Para levantar pladour e para pescar o sexo oposto convém malhar Prensa no Ginásio. O mantra aqui é puxar ferro, a dor da hipertrofia é salvífica (já o mestre Arnold dizia) e só os fortes sobrevivem. Mesmo com GPS e bússola não sabemos bem onde estamos, se numa rave ilegal de noventas ou se noutro mundo/dimensão algures em 2024, mas cremos que, no meio disto tudo, houve um colapso espaçotemporal e só as batidas e a produção do Homem do Robe conseguem guiar os fiéis no Andamento Capital.
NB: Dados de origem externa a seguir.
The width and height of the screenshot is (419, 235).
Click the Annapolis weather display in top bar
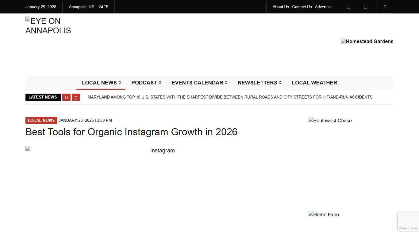(88, 7)
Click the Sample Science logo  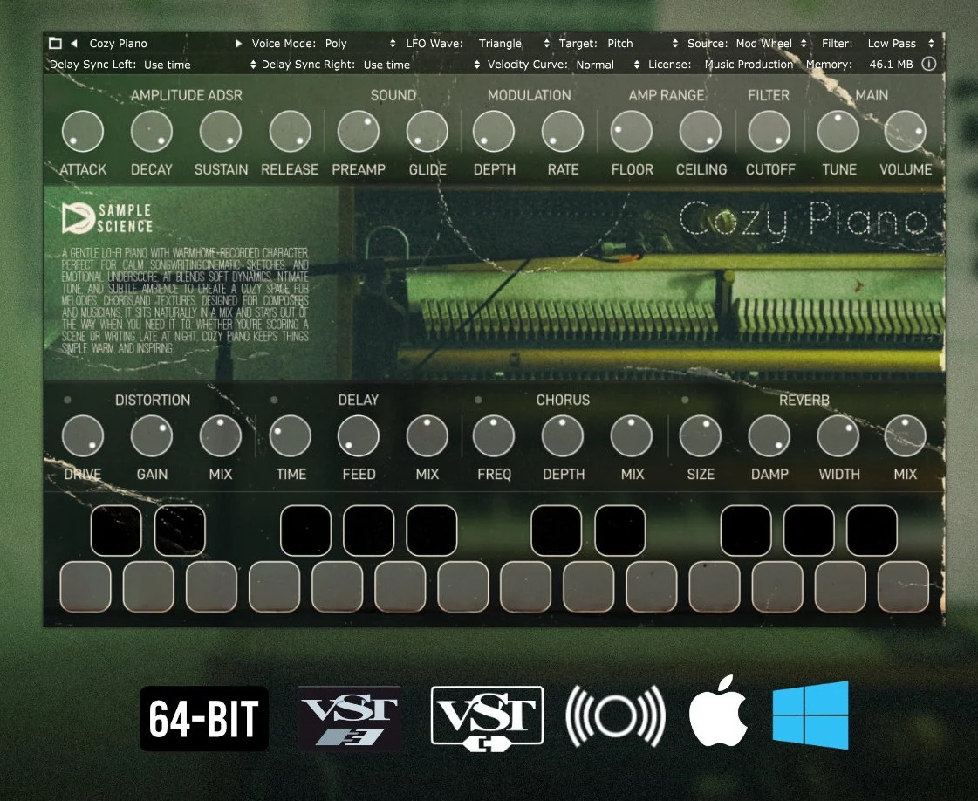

Continuamos no vórtice vertiginoso onde um gajo tem de fazer as coisas por si senão ninguém as faz. Eis o DIY do Homem do Robe, para ele uma religião. Uma investida final, uma oração com serrotes e pregos nesse templo que é a oficina do nosso compositor e guru. Eis uma lição de vida do mundo do GESSO para este mundo. Aprendam, que não temos bem a certeza se o Homem do Robe dura para sempre (o dinheiro para pintar a oficina de DIY é que infelizmente não durou).

No meio do mistério, das batidas e do surrealismo do mundo do GESSO, certo é que temos um dos álbuns do ano, seja lá que pírula se tenha aviado. Tanto dá para a pista de dança como para lucubrações ébrias ou, ainda, para um disco dançável de comédia. Nesta pedrada filosofal o GESSO é uma constante da vida.

De aparições esparsas e mística já de certa ordem de grandeza, com hidromel ou alimentado a cabrito feito por encomenda numa garagem, o Homem do Robe é inigualável no cancioneiro urbano contemporâneo nacional. Parece que tem uns imitadores rascas lá para os lados da Irlanda, mas a esses falta GESSO.

Não se esqueçam do cartão de visitante quando entrarem em GESSO OU GESSO, porque este é o mundo do Homem do Robe e dificilmente vão conseguir sair dele. Que a máquina não pare, que há muito pladour para levantar.